I updated the comment to explain in more verbose why this and that is
done.
I re-ordered the whole thing stared with the pi-locked-on part since
this is always valid. It shouldn't happen during early boot I think it
is easier to read that way. Then we restrict it to the preeptible case
which can be overruled with the SYSTEM_SCHEDULING exception however as
long as it is not an hardirq. It looks easier to parse and hopefully
brings an end to this.

diff --git a/lib/debugobjects.c b/lib/debugobjects.c
index b18a682fe3da2..2adfe2a79a086 100644
--- a/lib/debugobjects.c
+++ b/lib/debugobjects.c
@@ -736,12 +736,17 @@ static void debug_objects_fill_pool(void)

/*
* On RT enabled kernels the pool refill must happen in preemptible
- * context and not enqueued on an rt_mutex -- for !RT kernels we rely
- * on the fact that spinlock_t and raw_spinlock_t are basically the
- * same type and this lock-type inversion works just fine.
+ * context and not while blocking on a lock which can trigger recursion
+ * during PI. During system boot (before scheduling) preemption is
+ * disabled and the pool gets exhausted. Without scheduling a deadlock
+ * is not possible if allocations from interrupt context are excluded.

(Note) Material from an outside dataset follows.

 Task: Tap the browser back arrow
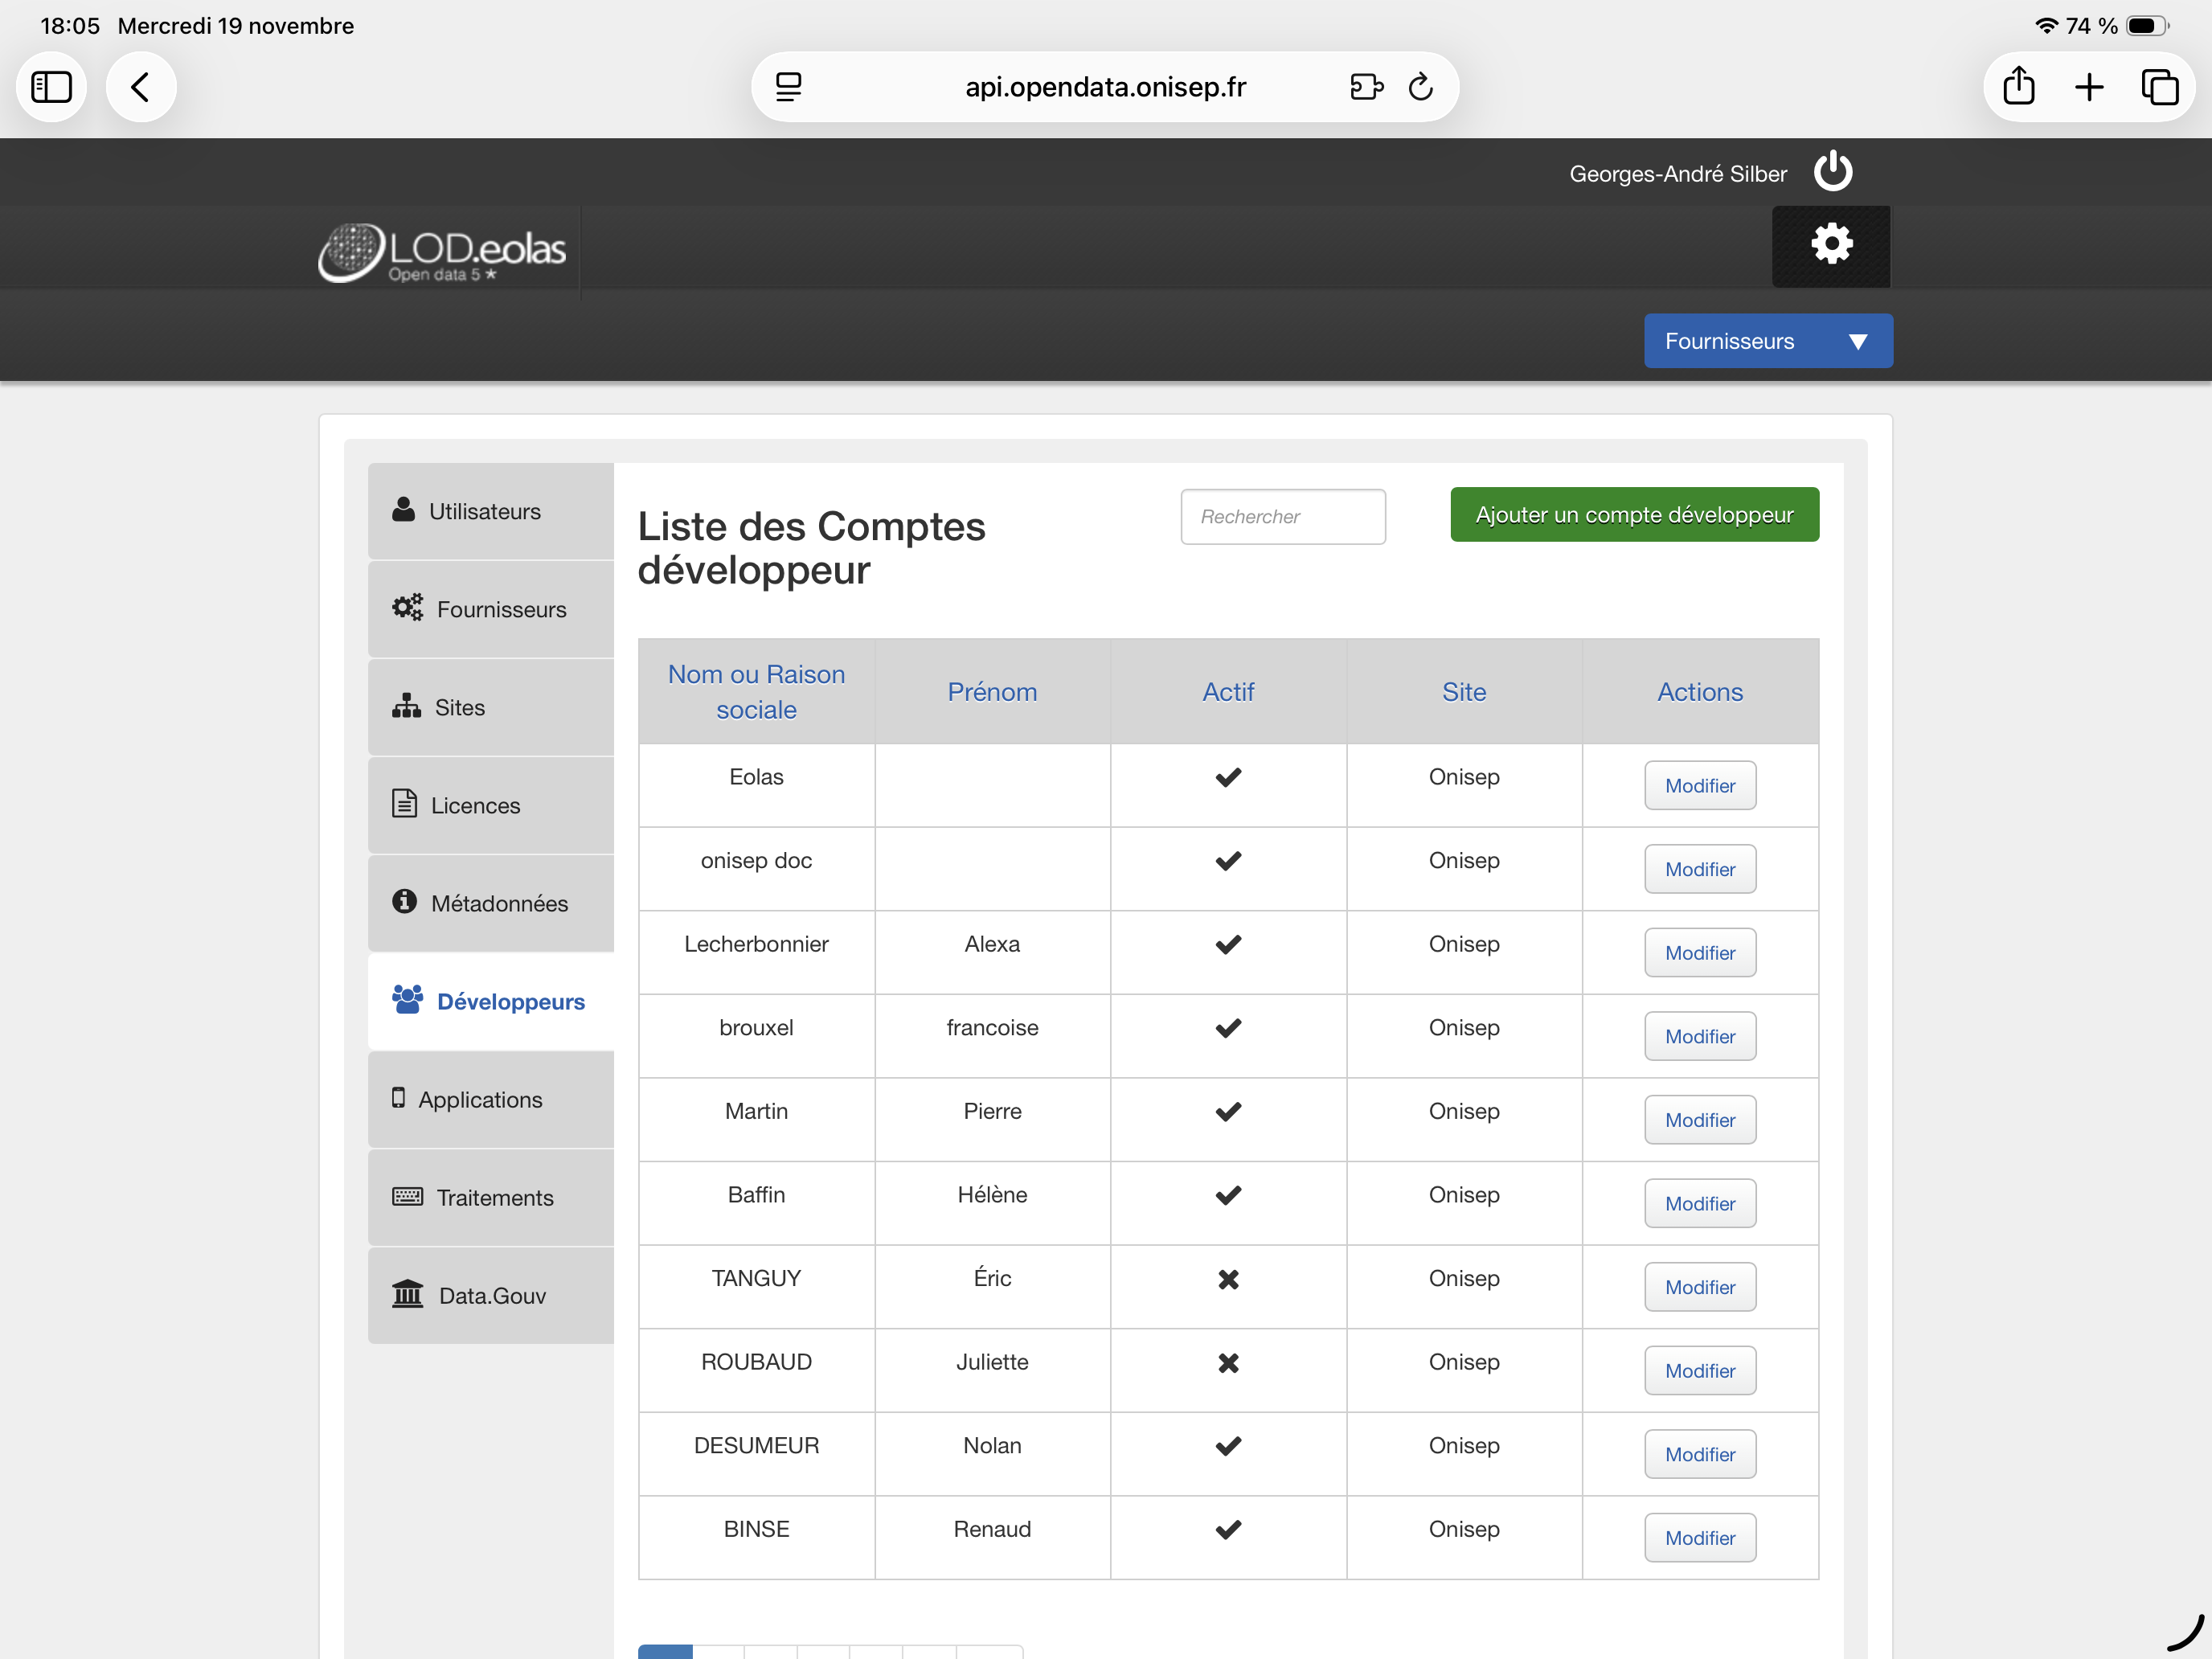141,88
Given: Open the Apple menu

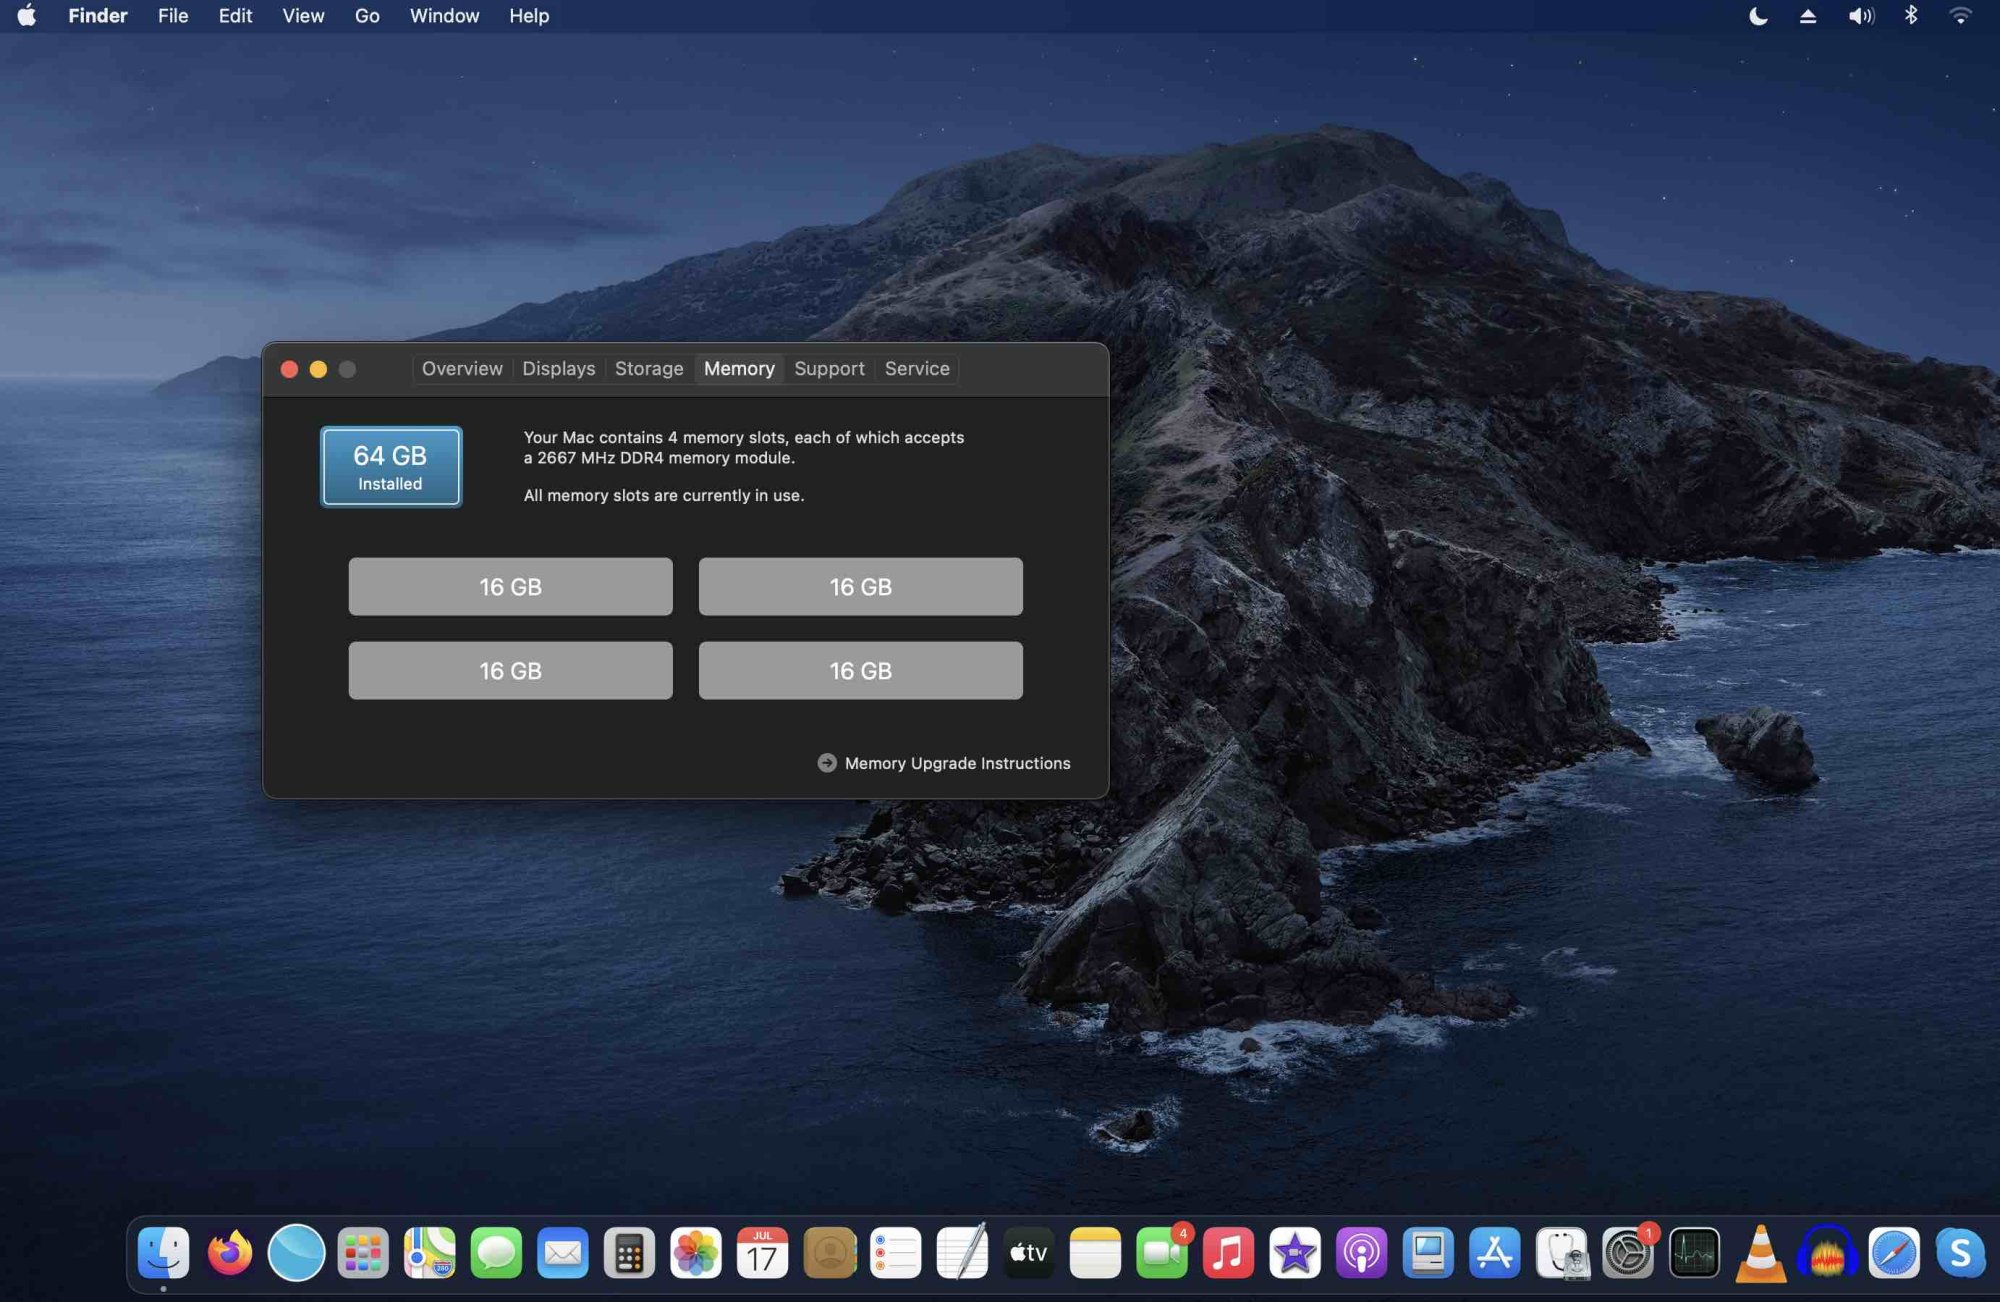Looking at the screenshot, I should click(x=27, y=16).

+ * For !RT kernels we rely on the fact that spinlock_t and
+ * raw_spinlock_t are basically the same type and this lock-type
+ * inversion works just fine.
*/
- if (!IS_ENABLED(CONFIG_PREEMPT_RT) || system_state < SYSTEM_SCHEDULING ||
- (preemptible() && !debug_objects_is_pi_blocked_on())) {
+ if (!IS_ENABLED(CONFIG_PREEMPT_RT) ||
+ !debug_objects_is_pi_blocked_on() &&
+ (preemptible() || (system_state < SYSTEM_SCHEDULING && !in_hardirq()))) {
/*
* Annotate away the spinlock_t inside raw_spinlock_t warning
* by temporarily raising the wait-type to LD_WAIT_CONFIG, matching
Sebastian